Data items
***

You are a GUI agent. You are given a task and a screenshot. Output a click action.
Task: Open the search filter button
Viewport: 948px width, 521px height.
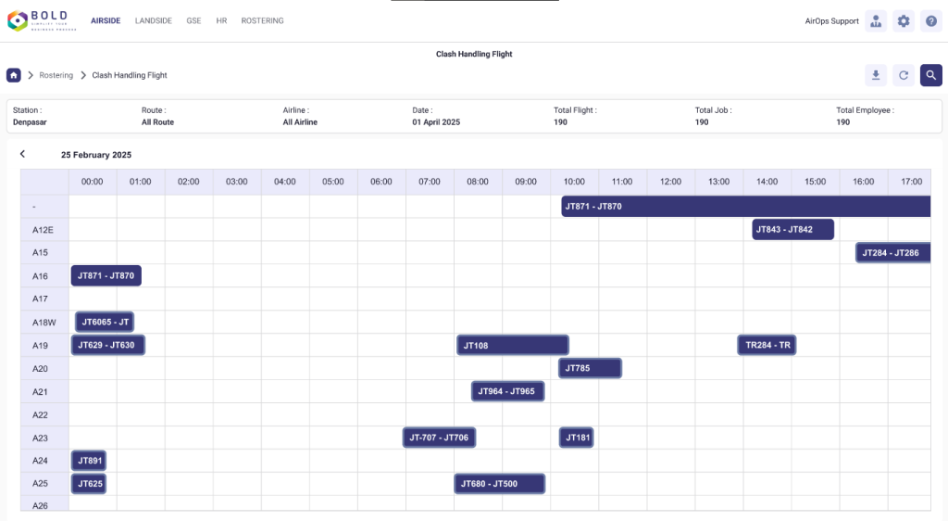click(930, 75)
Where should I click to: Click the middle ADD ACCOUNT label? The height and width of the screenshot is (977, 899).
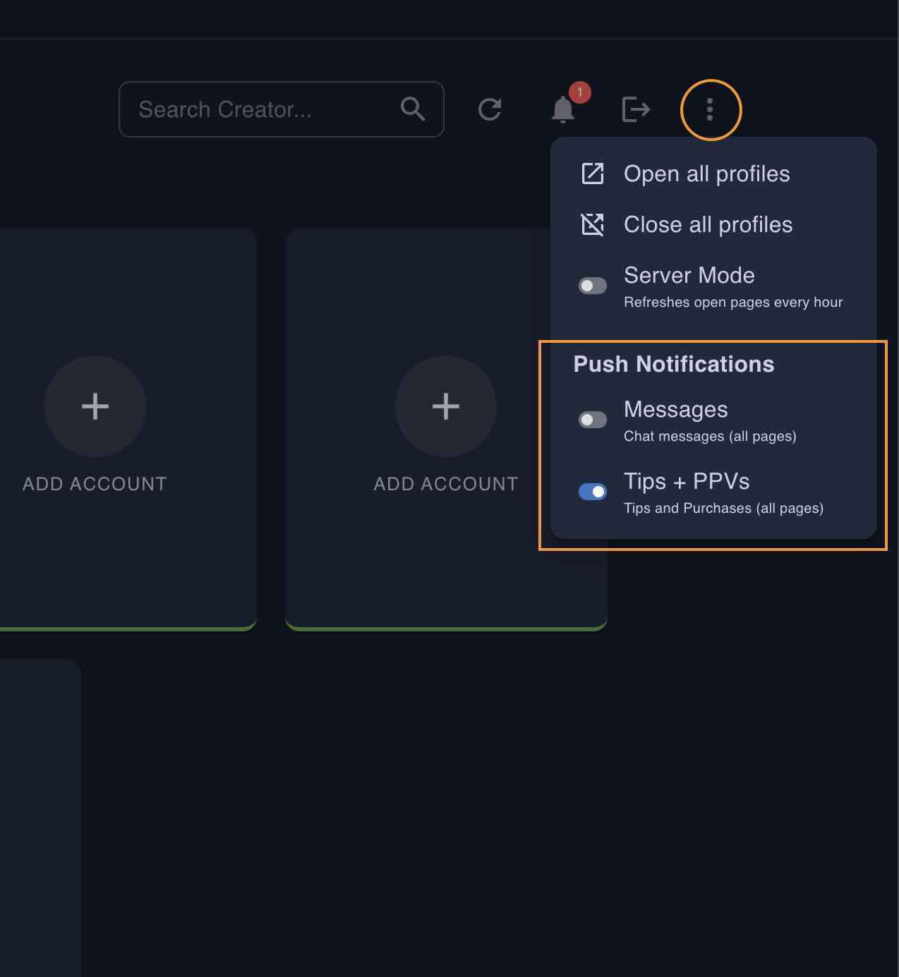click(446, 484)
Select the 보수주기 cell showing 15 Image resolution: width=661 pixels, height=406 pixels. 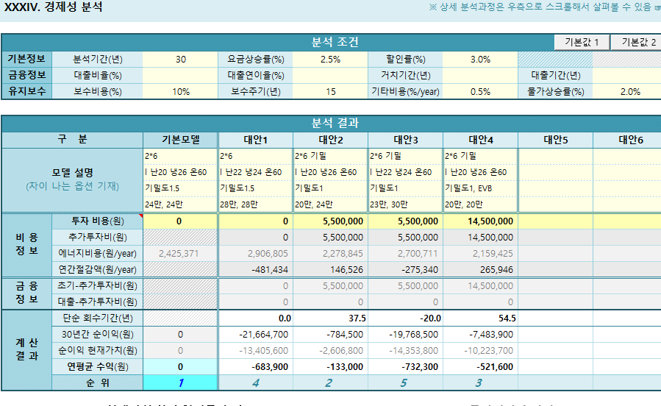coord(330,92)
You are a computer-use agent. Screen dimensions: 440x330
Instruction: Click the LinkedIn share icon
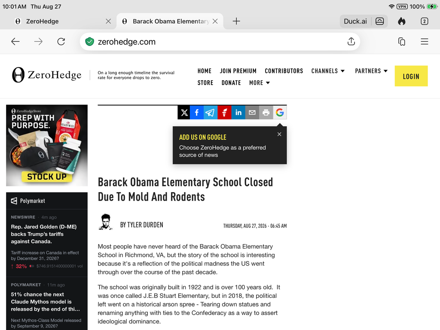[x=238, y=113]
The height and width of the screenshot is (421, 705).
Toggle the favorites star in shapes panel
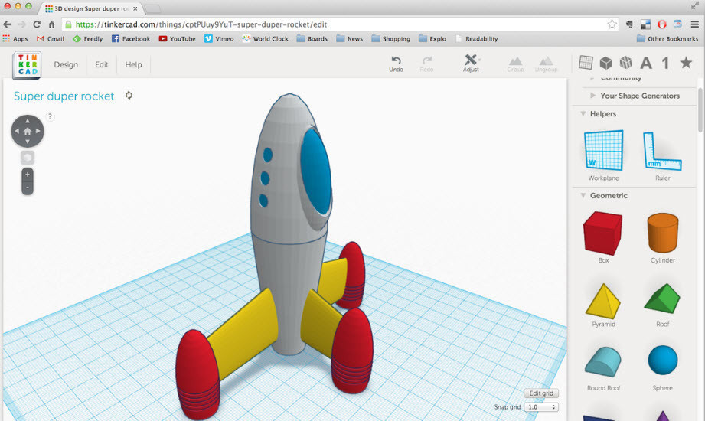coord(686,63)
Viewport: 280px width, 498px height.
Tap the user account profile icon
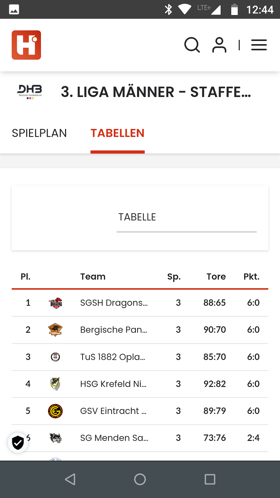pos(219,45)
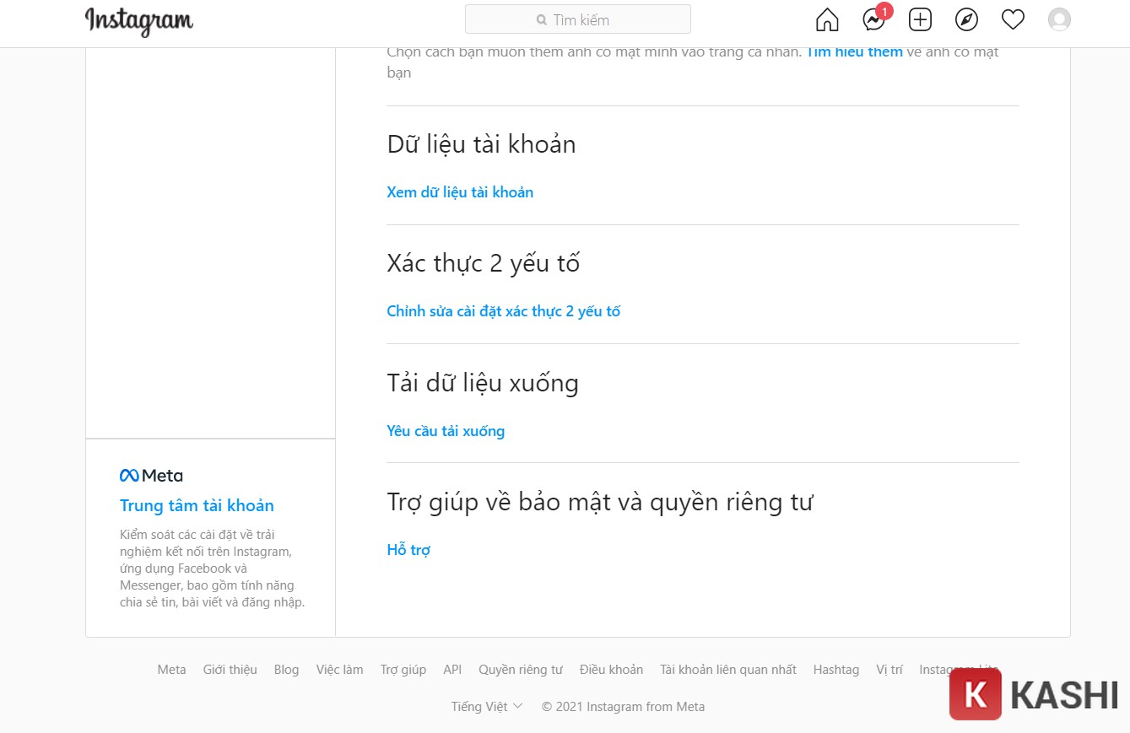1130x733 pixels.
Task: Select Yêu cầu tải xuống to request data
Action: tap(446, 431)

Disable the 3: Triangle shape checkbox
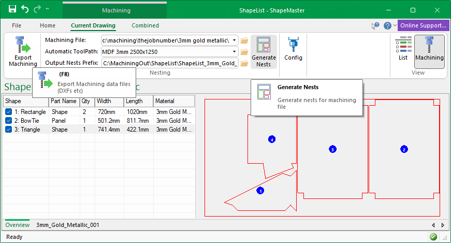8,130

***

Exercise requirements |
Quote precisely the lines of the data from the line containing "Toggle the favorites star in shapes panel" through its final line, both included, excluding pictures.

Your solution |
Toggle the favorites star in shapes panel
coord(686,63)
Viewport: 280px width, 498px height.
Tap the user account profile icon
pos(219,45)
1130x733 pixels.
Task: Select Yêu cầu tải xuống to request data
Action: tap(446, 431)

Disable the 3: Triangle shape checkbox
8,130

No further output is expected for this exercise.